• Exercise 1: Extract the portion of the Johnston v. Johnston text from "This text of" up to and including "Super. Ct. 1928).".
• Exercise 2:
Answer these questions using the Johnston v. Johnston text.
(a) Which court decided the case?
(b) On what date was it decided?
(c) What kind of action does the opinion say this is?
• Exercise 3: Continue the Johnston v. Johnston text from the point where it stops.
START Passage
Johnston v. Johnston

131 Misc. 323, 227 N.Y.S. 526, 1928 N.Y. Misc. LEXIS 748
CourtNew York Supreme Court
DecidedFebruary 7, 1928
StatusPublished
Cited by1 cases

This text of 131 Misc. 323 (Johnston v. Johnston) is published on Counsel Stack Legal Research, covering New York Supreme Court primary law. Counsel Stack provides free access to over 12 million legal documents including statutes, case law, regulations, and constitutions.

Bluebook
Johnston v. Johnston, 131 Misc. 323, 227 N.Y.S. 526, 1928 N.Y. Misc. LEXIS 748 (N.Y. Super. Ct. 1928).

Opinion

Rhodes, J.

This is an action in equity wherein plaintiff seeks to set aside a sale of a decedent’s real estate made under an order of the Surrogate’s Court pursuant to subdivision 6 of section 234 of the Surrogate’s Court Act; also plaintiff seeks other incidental relief.
END Passage
START Records provided
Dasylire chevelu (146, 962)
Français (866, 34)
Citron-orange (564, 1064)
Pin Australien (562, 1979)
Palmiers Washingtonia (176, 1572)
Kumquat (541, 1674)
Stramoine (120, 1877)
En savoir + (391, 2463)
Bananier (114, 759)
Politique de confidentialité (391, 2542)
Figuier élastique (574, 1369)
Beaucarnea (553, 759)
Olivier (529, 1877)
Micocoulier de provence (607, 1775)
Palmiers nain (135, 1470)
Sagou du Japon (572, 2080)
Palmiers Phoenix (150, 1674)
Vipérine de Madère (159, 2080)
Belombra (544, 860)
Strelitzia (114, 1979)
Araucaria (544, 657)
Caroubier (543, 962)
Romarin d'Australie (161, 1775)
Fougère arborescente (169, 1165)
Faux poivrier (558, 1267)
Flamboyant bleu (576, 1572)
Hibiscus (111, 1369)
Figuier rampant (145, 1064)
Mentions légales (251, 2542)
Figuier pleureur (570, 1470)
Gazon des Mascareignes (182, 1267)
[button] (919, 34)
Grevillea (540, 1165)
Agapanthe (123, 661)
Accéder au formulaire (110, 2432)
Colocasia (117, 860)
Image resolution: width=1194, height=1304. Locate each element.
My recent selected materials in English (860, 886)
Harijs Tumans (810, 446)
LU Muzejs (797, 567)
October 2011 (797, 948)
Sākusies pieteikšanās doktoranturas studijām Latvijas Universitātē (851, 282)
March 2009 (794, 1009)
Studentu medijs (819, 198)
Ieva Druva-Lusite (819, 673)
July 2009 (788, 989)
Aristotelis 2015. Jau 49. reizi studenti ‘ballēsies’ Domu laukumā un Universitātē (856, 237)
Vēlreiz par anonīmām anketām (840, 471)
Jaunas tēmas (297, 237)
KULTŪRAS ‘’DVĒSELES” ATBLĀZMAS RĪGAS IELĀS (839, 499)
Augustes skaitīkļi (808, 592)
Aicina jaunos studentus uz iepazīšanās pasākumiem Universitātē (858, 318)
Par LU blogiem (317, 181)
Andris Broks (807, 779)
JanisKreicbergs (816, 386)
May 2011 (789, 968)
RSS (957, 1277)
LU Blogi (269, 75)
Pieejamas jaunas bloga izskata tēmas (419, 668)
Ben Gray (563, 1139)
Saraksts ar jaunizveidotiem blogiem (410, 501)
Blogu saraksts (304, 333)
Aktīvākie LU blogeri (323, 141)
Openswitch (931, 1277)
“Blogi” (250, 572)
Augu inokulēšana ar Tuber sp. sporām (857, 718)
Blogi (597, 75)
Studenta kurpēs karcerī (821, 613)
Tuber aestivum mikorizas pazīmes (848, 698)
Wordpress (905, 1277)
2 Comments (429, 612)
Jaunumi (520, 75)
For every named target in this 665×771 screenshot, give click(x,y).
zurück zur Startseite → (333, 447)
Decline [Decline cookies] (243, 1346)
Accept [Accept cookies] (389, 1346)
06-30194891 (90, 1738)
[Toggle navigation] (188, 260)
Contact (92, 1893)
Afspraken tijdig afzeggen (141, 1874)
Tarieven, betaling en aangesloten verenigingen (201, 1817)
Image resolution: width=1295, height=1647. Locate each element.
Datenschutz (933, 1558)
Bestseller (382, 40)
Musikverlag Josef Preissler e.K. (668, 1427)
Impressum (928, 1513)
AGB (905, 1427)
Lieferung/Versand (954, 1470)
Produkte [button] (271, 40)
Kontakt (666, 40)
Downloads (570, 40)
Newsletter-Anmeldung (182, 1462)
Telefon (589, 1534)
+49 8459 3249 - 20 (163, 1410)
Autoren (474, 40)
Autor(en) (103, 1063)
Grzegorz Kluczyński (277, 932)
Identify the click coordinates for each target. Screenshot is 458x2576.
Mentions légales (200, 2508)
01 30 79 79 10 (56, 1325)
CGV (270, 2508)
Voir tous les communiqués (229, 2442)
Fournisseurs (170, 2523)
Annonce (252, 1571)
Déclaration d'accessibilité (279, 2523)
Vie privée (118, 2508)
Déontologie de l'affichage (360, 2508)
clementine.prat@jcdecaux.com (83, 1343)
END Records provided
• Your response 1:
This text of 131 Misc. 323 (Johnston v. Johnston) is published on Counsel Stack Legal Research, covering New York Supreme Court primary law. Counsel Stack provides free access to over 12 million legal documents including statutes, case law, regulations, and constitutions.

Bluebook
Johnston v. Johnston, 131 Misc. 323, 227 N.Y.S. 526, 1928 N.Y. Misc. LEXIS 748 (N.Y. Super. Ct. 1928).

• Your response 2:
(a) The New York Supreme Court
(b) February 7, 1928
(c) An action in equity

• Your response 3:
The property in question was owned by Charles H. Johnston, who died about February 2, 1917, leaving a will whereby he gave all of his property to his wife Lillie ” (Lillian) Johnston so long as she shall live and shall remain a widow.” Upon the death or remarriage of his said wife, testator gave to his son Harvey T. Johnston the sum of $500. The residue of his estate is disposed of by the “ fourth ” and fifth ” paragraphs of his said will, as follows:

Fourth. I give, devise and bequeath all the rest, remainder and residue of my property upon the death or remarriage of my wife Lillie Johnston, to my sons Roscoe Johnston and George Johnston to have the same forever.
“Fifth. I further authorize my executor and direct that the said money and property shall not be given to either of my said sons until he shall have reached the age of twenty-one years. And in case of my wife’s death before either or both of my said boys [325]*325become of age, I direct my executor to invest the money and property for the said son or sons until they reach maturity.”

Charles H. Johnston left surviving him his said wife and his sons Harvey T. Johnston, Roscoe Johnston and George H. Johnston his only heirs at law.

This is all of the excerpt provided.